Lines from the one containing "Given: Open the three-dot menu for Tibetan" through the final line of the data, restated word for word and free of pictures, make up the whole answer.

▼

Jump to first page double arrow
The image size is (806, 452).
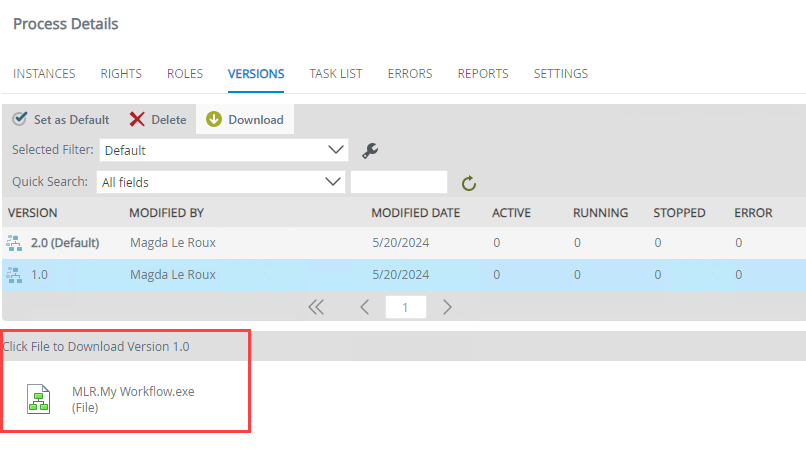click(316, 307)
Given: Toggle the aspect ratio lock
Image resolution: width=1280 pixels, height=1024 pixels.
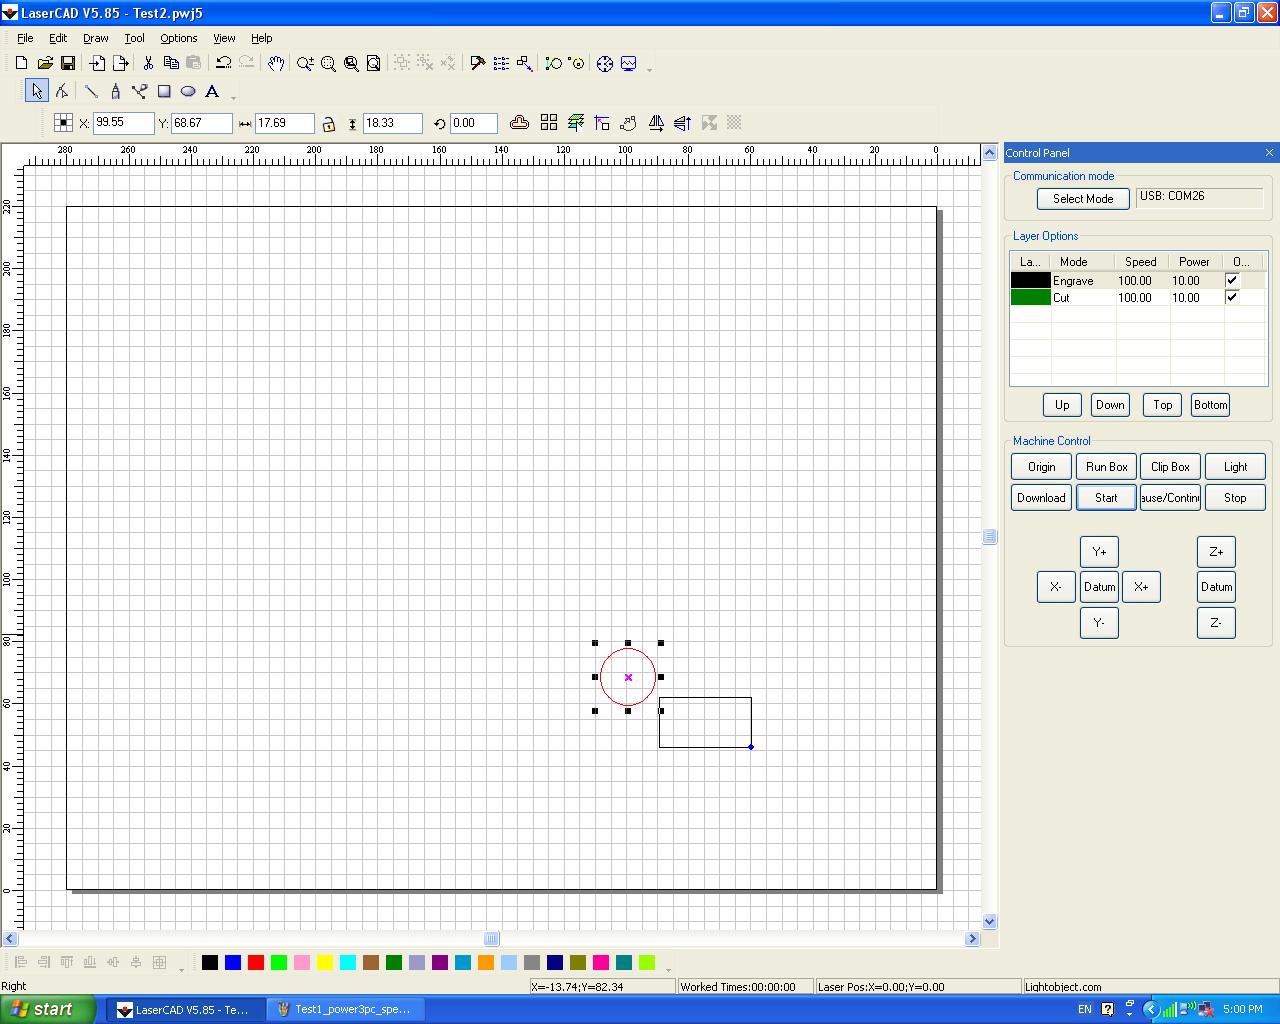Looking at the screenshot, I should [328, 123].
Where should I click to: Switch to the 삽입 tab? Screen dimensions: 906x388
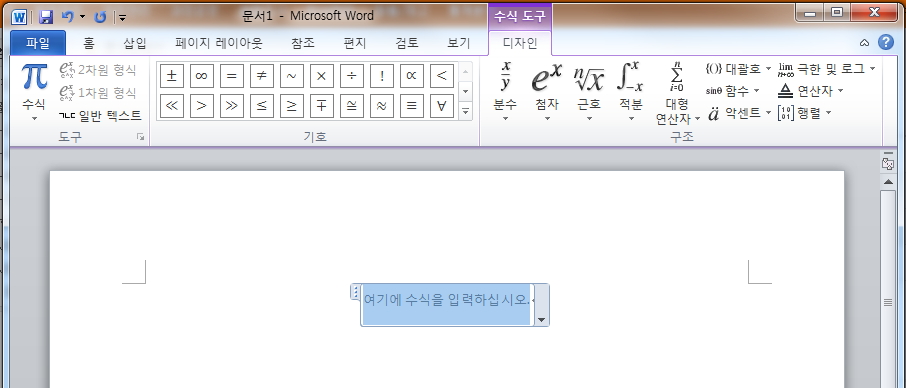(x=135, y=43)
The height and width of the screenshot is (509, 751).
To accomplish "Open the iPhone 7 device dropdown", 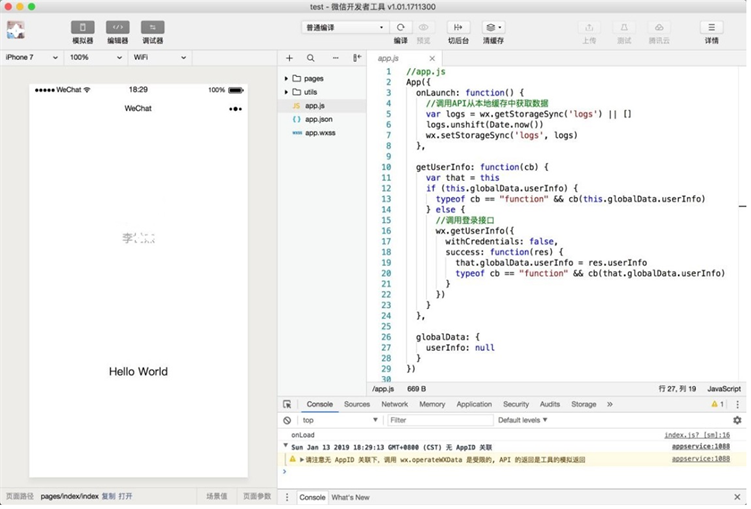I will [x=32, y=57].
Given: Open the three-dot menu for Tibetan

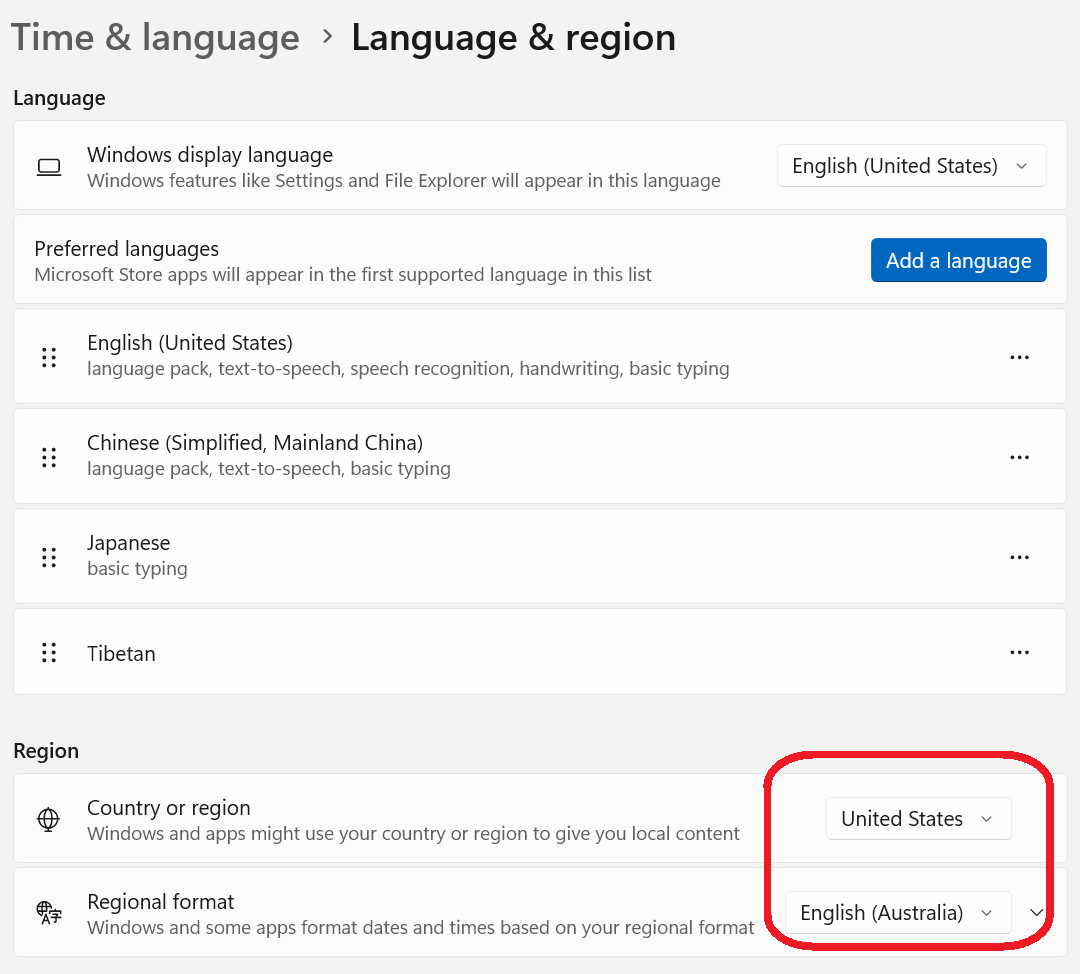Looking at the screenshot, I should pyautogui.click(x=1019, y=653).
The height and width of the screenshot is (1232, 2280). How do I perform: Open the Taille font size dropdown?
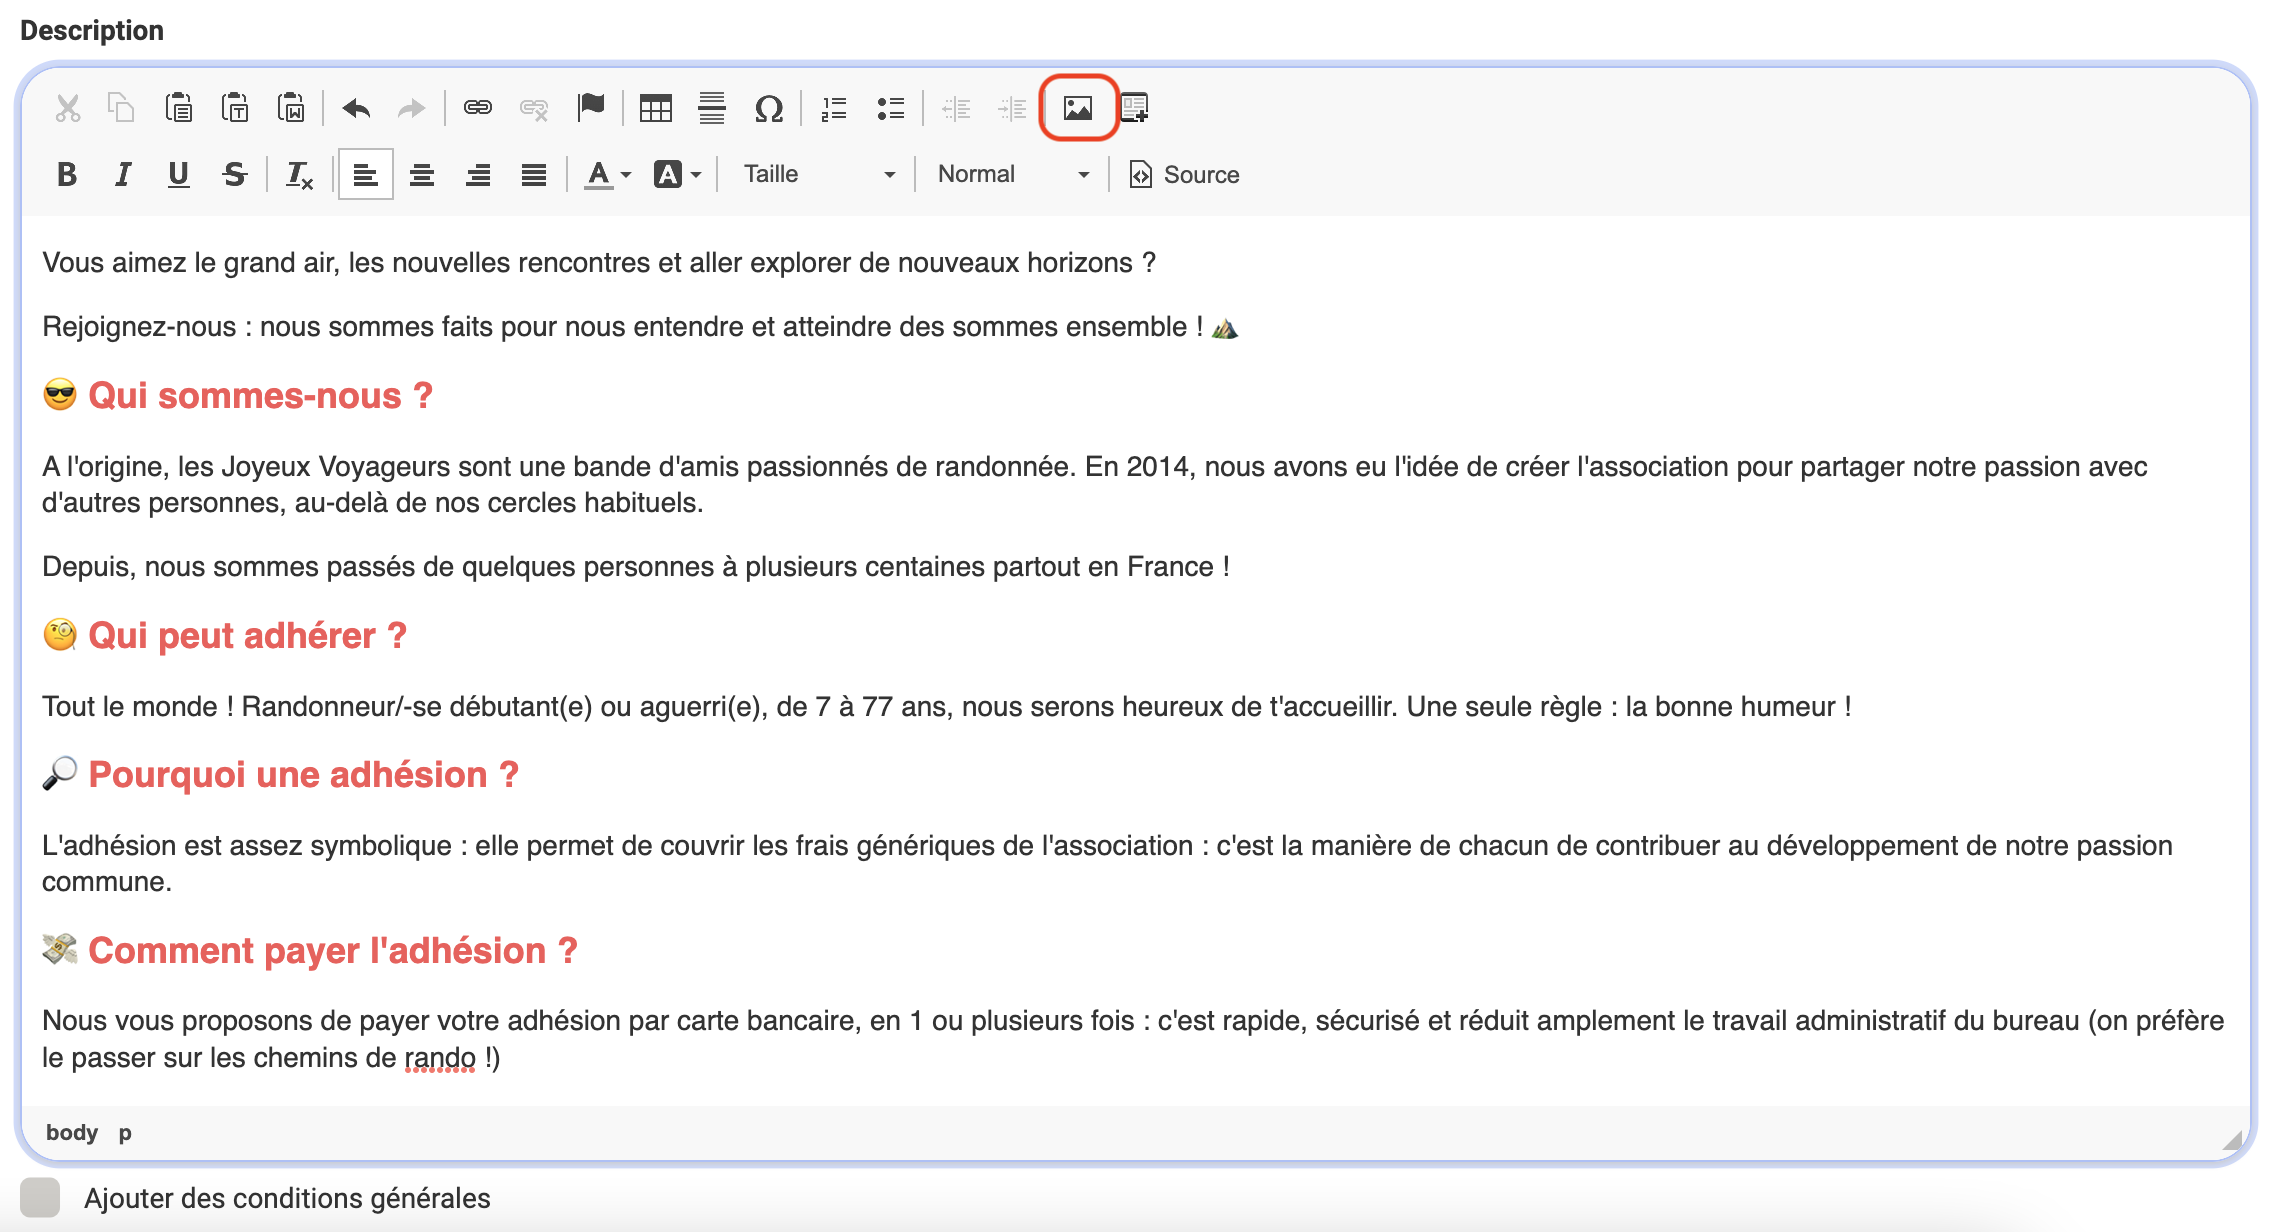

▲

ANSWER AREA:
Given: Open the three-dot menu for Tibetan

Looking at the screenshot, I should pyautogui.click(x=1019, y=653).
The height and width of the screenshot is (1232, 2280). How do I perform: Open the Taille font size dropdown?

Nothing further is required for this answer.